Assignment ▸
As the answer, give exactly the lines of the records below from the one with "Task: Click the Отправить" through the one with "This screenshot has height=185, width=202.", ends included and pictures left out.

Given records ▸
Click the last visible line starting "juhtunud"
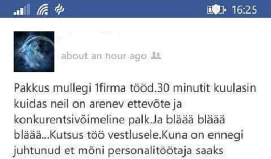271x159 pixels. click(x=118, y=151)
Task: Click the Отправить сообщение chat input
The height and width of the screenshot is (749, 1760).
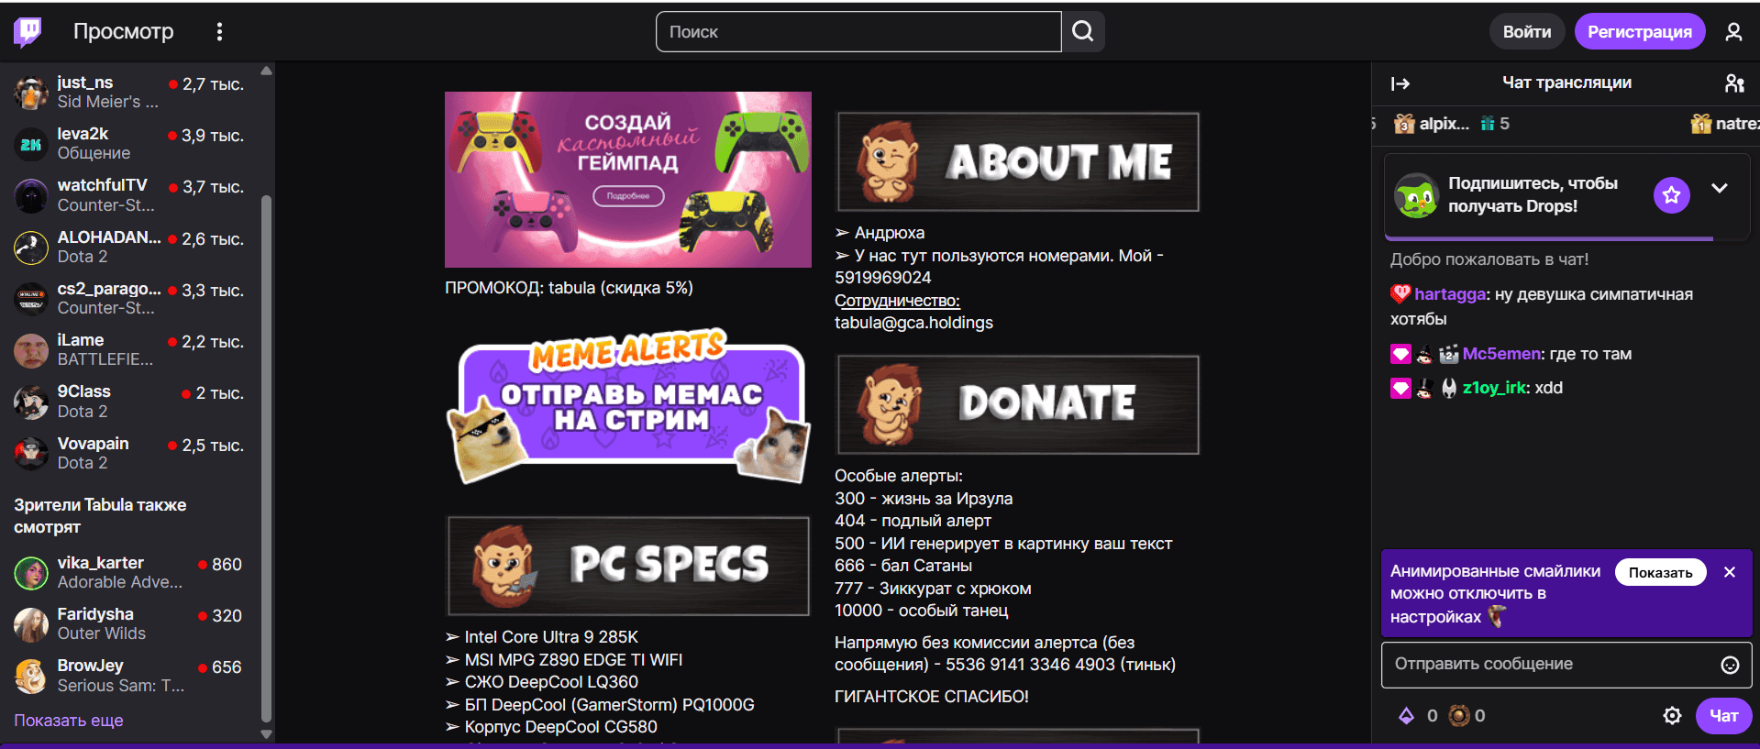Action: (1550, 665)
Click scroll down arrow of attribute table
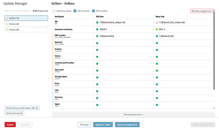 [x=214, y=108]
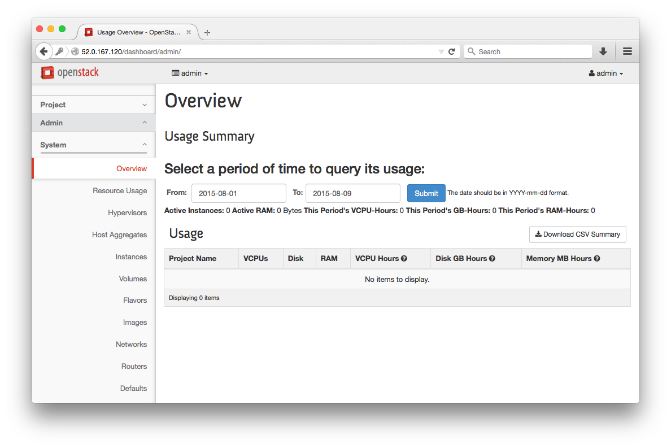Screen dimensions: 671x448
Task: Select Instances from the sidebar
Action: pos(131,257)
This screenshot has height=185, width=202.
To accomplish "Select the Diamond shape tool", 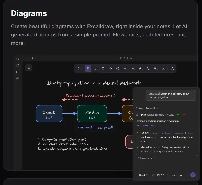I will (x=110, y=69).
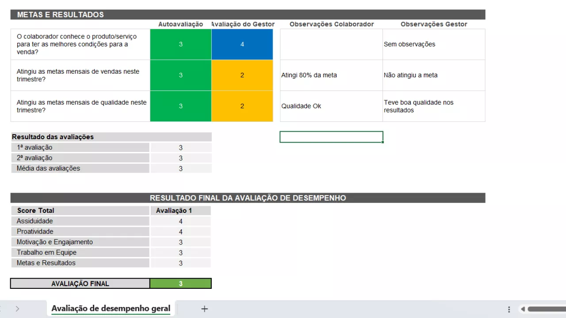
Task: Click the green AVALIAÇÃO FINAL score cell
Action: [x=180, y=284]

Task answer ▸
Task: Click the Отправить сообщение chat input
The height and width of the screenshot is (749, 1760).
Action: (1550, 665)
Click scroll down arrow of attribute table
 [x=214, y=108]
Screen dimensions: 671x448
Task: Select Instances from the sidebar
Action: pos(131,257)
This screenshot has height=185, width=202.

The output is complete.